By United with Israel staff

Hebrew University researchers say they have identified the factors affecting the likelihood of extreme rain events and have developed a tool that can improve the forecasting of such events, thus helping to prevent disasters. The tool is to be made available to the Israel Meteorological Service and its counterpart agencies throughout the world.

The new research study was led by Dr. Assaf Hochman and doctoral student Tair Plotnik at the Institute of Earth Sciences at the Hebrew University.

Extreme rain events, particularly those that cause flash floods in southern and eastern Israel in spring and fall (such as the floods in Nahal Tzafit in April 2018 that claimed the lives of 10 youths), are particularly difficult to forecast, even shortly in advance. Dr. Hochman and his team studied the factors that affect the ability to predict such extreme rain events, which are linked to a weather phenomenon known as an Active Red Sea Trough.

The research team – which also included Elizabeth-Ruth Shehter, Dr. Shira Raveh-Rubin, and Dr. Leehi Margaritz-Ronen of the Weizmann Institute of Science, and Dr.
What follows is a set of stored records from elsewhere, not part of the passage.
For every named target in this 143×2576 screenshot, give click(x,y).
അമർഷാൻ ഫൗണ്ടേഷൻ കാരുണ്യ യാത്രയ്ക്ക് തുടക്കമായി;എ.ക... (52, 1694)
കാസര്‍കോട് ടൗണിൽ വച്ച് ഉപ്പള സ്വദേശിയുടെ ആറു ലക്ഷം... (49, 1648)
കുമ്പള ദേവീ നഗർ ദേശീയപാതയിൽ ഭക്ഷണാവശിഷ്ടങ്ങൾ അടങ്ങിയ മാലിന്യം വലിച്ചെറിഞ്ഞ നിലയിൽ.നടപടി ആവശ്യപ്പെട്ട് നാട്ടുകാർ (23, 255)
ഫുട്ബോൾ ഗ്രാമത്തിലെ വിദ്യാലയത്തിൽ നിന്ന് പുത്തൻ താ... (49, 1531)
Francesco Marra of the University of Padova in Italy – used an extensive database belonging to the European Center for Medium-Range Weather Forecasts (ECMWF) to examine all extreme rain events that have occurred since 1979, and to sort them into “hard-to-forecast” and “easy-to-forecast” categories.

They found that one of the factors preventing optimal forecasting of extreme rain events is the simultaneous entry into Israel of air masses from both the north and south, due to the significantly different characteristics of each.

The researchers say that a mathematical tool they have developed can improve forecasting even in difficult cases, so that in the near future, it will be possible to predict the extremity of rain events with a high degree of accuracy. Such capability, they add, could allow decision-makers to prepare for such events so that human lives can be saved.

“The study, and the tool we subsequently developed, allow us to examine the factors that create extreme rain and thus to forecast the conditions in which extreme rain events will develop,” Dr. Hochman explained.

“Using this kind of tool will likely save lives, as in the future, it will allow the authorities to predict extreme rain events and to prepare for them properly. As we have seen, such events can cost human lives.”

“We plan to collaborate with the Israel Meteorological Service and other large forecasting institutions around the world, in order to operationalize our unique new approach,” he added.